Description of the task :: Everything from the line with "This screenshot has" down to the line with "Toggle balance visibility" below must be printed exactly, those two lines included. Exclude pictures.

Given data ::
============

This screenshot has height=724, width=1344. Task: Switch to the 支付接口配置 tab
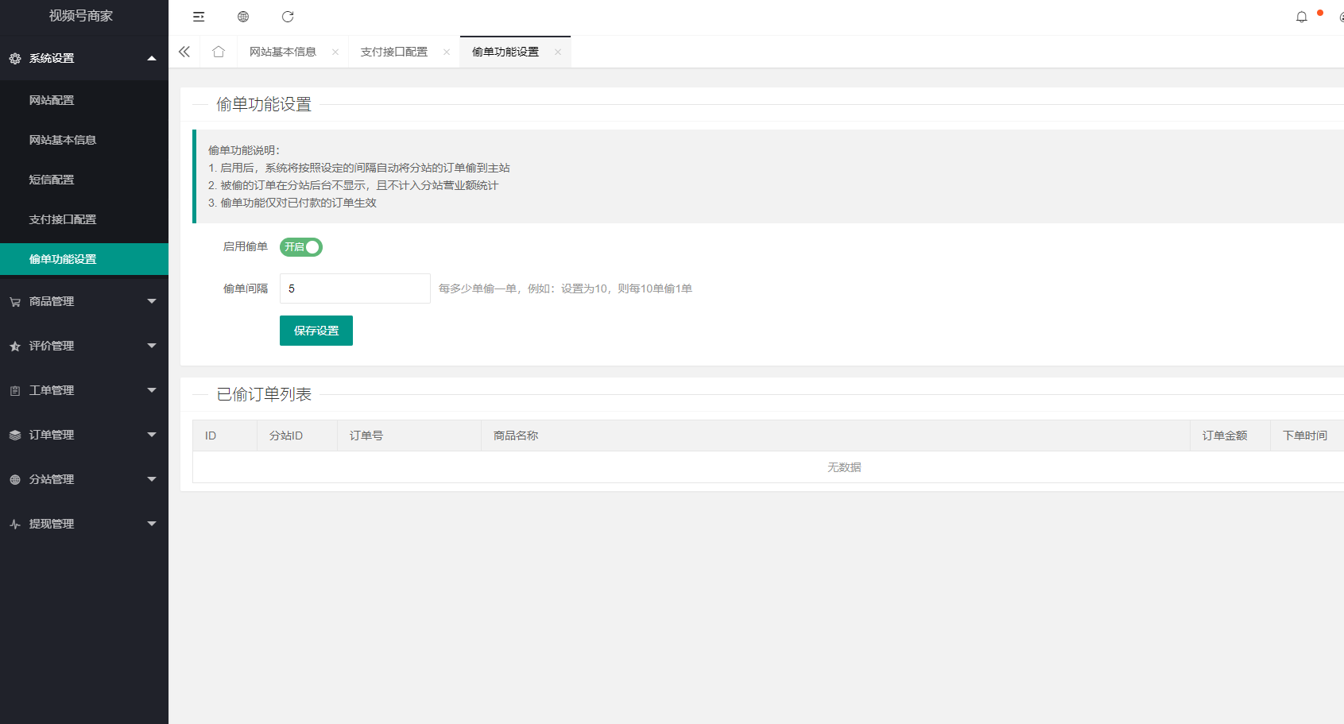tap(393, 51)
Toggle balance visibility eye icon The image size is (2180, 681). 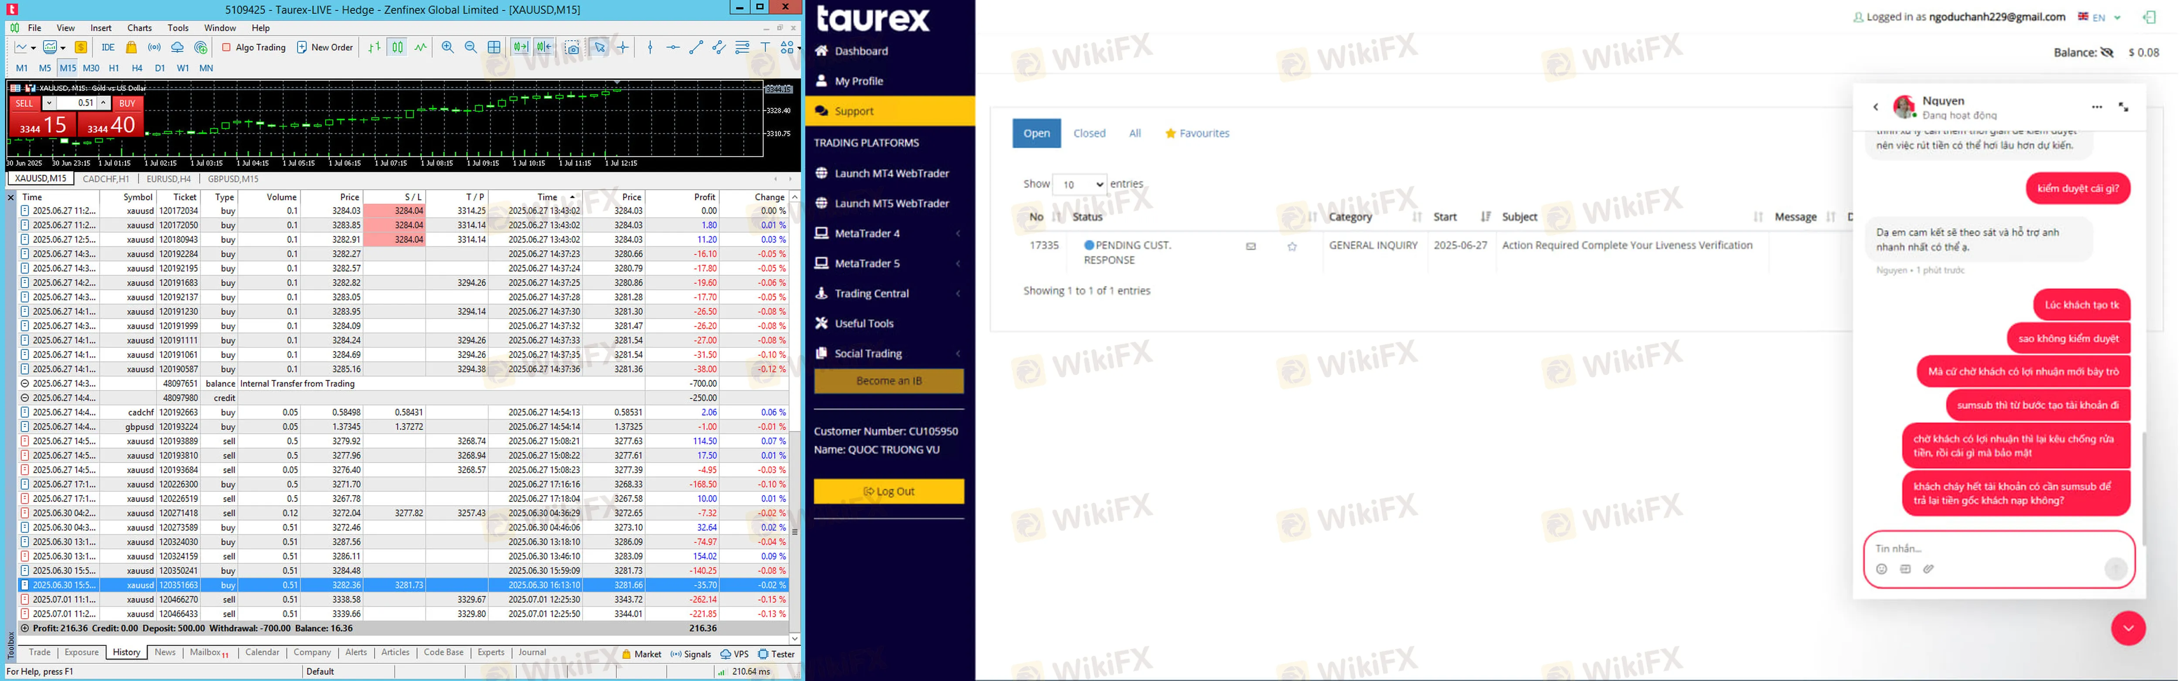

============

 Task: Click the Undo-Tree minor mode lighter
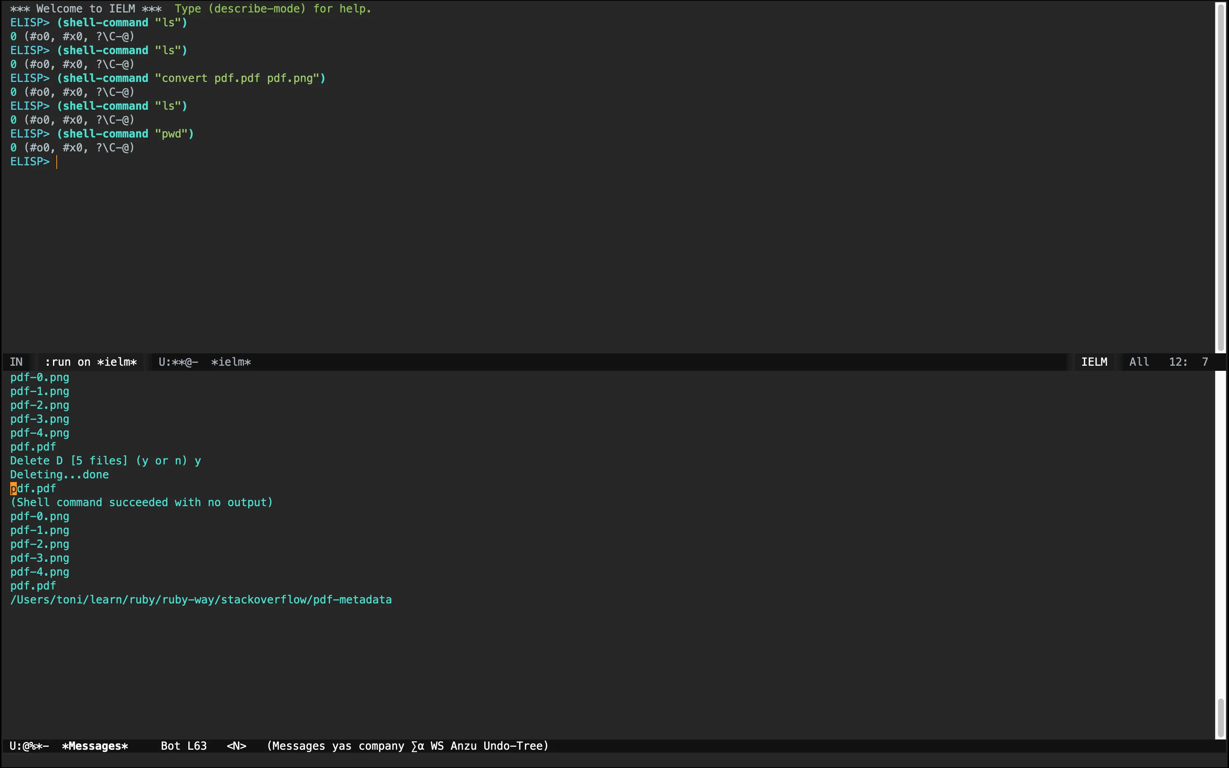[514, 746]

============

Finished exercise ::
This screenshot has height=724, width=1344. Task: Switch to the 支付接口配置 tab
tap(393, 51)
Toggle balance visibility eye icon The image size is (2180, 681). 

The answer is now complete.